Task objective :: Return the rows from the line with "Click the website filter description text" to the line with "Action: click(x=41, y=137)", copied without any change.

⟨

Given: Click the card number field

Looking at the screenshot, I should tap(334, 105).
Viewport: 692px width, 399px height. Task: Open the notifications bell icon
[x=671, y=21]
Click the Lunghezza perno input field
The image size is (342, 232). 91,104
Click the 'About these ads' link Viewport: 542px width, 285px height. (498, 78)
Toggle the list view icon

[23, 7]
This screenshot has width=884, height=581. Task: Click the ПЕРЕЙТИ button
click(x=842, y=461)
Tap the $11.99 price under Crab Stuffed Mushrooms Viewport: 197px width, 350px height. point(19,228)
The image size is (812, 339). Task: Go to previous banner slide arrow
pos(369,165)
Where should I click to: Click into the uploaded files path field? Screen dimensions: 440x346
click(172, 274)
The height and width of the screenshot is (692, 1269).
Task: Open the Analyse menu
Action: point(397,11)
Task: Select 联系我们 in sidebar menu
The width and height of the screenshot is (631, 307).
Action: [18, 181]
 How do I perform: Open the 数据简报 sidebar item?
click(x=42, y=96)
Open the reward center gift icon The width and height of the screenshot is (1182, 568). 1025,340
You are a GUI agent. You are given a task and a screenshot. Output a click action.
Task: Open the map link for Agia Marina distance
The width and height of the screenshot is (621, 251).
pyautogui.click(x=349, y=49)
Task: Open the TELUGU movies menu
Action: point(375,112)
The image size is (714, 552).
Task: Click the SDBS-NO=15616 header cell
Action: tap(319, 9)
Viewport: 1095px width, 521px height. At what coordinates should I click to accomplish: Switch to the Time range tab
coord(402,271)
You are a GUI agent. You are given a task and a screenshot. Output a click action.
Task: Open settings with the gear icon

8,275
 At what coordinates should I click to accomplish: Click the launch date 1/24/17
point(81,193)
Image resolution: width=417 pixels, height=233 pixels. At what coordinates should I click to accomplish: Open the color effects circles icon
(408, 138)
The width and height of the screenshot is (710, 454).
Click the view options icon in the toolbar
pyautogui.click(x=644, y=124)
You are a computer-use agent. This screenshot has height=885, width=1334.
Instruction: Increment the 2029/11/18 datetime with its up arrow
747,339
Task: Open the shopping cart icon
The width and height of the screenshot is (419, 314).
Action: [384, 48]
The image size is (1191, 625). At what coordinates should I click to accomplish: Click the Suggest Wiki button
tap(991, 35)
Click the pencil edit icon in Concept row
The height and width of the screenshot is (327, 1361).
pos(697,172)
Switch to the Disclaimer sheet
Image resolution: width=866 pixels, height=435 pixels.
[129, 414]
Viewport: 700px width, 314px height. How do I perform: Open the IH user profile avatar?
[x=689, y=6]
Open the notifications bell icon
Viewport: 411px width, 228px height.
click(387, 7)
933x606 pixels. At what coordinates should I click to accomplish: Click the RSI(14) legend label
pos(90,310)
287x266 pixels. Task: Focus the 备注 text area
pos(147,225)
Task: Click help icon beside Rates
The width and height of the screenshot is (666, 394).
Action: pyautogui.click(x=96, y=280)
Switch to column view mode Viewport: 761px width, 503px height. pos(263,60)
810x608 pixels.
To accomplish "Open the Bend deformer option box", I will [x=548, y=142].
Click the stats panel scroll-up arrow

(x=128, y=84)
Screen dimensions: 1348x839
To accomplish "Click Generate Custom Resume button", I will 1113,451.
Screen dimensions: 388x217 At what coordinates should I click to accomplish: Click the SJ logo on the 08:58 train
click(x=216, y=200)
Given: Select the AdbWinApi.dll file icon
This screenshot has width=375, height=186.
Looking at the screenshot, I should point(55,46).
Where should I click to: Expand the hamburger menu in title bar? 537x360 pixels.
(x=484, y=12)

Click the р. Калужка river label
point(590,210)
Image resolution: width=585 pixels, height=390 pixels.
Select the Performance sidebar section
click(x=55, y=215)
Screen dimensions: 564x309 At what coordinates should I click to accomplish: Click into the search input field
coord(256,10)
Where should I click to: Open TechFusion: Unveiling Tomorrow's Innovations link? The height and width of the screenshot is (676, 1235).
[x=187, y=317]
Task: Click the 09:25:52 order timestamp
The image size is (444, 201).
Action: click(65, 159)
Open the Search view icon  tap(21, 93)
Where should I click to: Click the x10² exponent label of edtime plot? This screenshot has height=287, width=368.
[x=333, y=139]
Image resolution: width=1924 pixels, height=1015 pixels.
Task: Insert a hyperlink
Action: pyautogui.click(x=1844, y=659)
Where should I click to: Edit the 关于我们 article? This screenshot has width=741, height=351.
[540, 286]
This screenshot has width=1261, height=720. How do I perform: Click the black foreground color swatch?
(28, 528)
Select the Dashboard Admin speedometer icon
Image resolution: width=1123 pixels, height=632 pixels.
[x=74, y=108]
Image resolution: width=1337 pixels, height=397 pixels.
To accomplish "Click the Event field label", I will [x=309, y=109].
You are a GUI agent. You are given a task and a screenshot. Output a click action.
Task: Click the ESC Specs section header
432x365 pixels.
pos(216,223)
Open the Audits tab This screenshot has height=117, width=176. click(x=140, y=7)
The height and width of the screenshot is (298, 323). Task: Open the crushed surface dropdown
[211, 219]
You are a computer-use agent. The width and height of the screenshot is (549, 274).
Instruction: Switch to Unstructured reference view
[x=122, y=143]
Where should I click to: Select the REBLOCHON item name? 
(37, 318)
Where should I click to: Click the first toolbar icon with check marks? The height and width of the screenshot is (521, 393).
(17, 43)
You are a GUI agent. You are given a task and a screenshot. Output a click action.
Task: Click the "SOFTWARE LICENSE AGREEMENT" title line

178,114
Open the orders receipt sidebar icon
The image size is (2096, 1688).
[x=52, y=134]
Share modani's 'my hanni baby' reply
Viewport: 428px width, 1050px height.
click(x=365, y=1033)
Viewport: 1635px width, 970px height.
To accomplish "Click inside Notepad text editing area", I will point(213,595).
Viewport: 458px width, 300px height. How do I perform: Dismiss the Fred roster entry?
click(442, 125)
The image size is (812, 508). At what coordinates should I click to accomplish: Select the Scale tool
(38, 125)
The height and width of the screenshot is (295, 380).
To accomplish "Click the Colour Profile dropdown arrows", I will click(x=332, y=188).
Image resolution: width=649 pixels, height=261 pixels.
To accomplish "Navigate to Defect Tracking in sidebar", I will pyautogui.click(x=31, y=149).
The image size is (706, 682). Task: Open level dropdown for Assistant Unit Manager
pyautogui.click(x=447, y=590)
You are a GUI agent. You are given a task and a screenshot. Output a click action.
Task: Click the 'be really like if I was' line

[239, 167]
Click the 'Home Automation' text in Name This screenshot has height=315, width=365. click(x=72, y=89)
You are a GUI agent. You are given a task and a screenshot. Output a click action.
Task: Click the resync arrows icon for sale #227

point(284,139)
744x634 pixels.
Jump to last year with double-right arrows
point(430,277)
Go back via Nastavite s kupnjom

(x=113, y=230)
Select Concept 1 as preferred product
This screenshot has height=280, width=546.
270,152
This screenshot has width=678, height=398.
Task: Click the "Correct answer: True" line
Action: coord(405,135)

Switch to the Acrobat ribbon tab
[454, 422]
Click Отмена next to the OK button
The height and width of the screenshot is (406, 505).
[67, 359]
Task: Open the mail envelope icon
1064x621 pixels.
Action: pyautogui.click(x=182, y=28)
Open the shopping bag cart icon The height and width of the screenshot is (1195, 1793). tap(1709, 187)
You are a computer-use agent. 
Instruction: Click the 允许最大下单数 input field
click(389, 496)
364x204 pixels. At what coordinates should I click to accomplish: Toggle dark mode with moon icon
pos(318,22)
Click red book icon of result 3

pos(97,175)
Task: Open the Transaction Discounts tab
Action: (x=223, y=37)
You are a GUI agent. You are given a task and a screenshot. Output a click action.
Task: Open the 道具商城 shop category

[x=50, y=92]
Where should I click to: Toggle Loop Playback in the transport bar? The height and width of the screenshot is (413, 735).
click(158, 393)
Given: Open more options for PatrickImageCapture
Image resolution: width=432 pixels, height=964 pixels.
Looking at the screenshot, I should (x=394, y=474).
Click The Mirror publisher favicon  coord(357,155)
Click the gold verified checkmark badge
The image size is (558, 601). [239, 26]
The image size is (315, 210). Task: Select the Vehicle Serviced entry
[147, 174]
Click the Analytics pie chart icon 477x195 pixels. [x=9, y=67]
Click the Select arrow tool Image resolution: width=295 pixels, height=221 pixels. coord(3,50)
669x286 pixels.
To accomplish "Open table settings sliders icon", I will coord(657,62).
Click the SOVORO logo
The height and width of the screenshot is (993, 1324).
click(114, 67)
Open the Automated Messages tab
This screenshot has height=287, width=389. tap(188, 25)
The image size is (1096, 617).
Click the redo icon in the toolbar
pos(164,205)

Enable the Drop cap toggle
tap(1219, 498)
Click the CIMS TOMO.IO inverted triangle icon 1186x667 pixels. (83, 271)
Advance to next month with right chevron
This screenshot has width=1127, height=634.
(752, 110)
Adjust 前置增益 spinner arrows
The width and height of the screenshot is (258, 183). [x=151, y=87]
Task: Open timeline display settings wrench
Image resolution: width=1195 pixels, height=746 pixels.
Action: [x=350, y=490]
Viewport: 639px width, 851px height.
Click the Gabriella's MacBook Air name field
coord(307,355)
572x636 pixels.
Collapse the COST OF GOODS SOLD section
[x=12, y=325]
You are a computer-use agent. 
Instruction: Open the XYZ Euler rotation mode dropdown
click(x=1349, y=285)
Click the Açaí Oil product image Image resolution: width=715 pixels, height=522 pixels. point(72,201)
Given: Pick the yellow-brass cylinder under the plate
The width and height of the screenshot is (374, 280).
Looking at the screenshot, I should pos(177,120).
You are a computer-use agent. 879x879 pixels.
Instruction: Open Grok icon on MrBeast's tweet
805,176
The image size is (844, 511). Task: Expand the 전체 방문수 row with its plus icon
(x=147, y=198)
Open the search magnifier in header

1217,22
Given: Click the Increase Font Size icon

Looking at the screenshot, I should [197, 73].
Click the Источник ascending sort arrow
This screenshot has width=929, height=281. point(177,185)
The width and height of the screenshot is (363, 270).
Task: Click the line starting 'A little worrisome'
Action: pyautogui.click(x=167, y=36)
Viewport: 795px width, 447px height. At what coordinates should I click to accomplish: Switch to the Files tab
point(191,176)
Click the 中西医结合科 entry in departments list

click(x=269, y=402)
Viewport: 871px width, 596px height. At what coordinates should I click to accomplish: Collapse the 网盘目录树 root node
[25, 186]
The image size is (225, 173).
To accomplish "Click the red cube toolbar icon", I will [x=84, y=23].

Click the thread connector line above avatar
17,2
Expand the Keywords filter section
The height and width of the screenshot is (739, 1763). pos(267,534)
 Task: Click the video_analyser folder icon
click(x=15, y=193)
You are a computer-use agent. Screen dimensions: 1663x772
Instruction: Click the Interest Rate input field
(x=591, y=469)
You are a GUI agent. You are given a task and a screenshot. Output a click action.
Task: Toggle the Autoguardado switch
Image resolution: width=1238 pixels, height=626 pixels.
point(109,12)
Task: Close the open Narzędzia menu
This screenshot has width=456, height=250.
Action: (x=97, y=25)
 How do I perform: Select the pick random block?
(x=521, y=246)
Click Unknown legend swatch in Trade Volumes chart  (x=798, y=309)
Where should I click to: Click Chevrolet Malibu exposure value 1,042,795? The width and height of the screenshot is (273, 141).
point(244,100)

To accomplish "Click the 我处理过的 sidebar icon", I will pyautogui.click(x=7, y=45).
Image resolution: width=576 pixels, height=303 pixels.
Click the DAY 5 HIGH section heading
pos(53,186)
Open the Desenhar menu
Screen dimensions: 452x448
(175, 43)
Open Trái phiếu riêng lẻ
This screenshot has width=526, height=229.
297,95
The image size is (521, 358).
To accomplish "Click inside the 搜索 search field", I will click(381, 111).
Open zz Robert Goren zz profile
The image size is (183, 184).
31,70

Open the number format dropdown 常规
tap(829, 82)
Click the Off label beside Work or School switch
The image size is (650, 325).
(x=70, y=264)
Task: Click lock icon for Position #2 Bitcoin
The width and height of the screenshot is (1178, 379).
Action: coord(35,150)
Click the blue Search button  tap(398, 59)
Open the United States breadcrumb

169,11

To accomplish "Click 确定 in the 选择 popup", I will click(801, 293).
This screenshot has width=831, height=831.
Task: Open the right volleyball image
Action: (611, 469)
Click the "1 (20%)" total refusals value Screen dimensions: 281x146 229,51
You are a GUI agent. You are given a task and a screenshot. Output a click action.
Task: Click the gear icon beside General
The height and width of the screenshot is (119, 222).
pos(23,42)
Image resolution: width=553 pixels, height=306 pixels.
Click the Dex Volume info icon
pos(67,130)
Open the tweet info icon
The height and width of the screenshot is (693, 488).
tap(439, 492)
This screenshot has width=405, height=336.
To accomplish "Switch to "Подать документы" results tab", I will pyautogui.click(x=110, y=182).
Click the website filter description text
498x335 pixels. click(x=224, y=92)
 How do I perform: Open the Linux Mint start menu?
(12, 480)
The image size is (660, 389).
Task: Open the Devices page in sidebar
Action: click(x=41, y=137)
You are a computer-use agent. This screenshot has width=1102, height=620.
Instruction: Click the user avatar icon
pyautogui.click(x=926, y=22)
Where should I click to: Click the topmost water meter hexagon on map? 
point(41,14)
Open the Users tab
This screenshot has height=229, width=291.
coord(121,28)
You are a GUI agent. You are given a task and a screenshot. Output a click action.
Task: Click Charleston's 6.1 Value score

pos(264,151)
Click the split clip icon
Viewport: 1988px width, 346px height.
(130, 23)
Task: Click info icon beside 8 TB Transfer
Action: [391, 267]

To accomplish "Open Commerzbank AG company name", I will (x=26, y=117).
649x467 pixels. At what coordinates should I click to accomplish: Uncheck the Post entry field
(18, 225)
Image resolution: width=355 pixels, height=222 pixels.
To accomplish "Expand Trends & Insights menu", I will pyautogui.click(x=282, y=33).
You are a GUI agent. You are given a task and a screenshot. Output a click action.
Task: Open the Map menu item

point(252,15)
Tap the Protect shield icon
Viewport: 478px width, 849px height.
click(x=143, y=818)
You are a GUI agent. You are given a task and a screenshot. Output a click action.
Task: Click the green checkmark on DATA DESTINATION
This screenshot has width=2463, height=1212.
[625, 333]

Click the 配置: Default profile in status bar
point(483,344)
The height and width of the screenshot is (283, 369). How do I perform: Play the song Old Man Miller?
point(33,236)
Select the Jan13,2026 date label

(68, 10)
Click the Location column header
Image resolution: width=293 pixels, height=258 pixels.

⟩

In response ::
Click the website filter description text
498x335 pixels. click(x=224, y=92)
 How do I perform: Open the Linux Mint start menu?
(12, 480)
The image size is (660, 389).
Task: Open the Devices page in sidebar
Action: click(x=41, y=137)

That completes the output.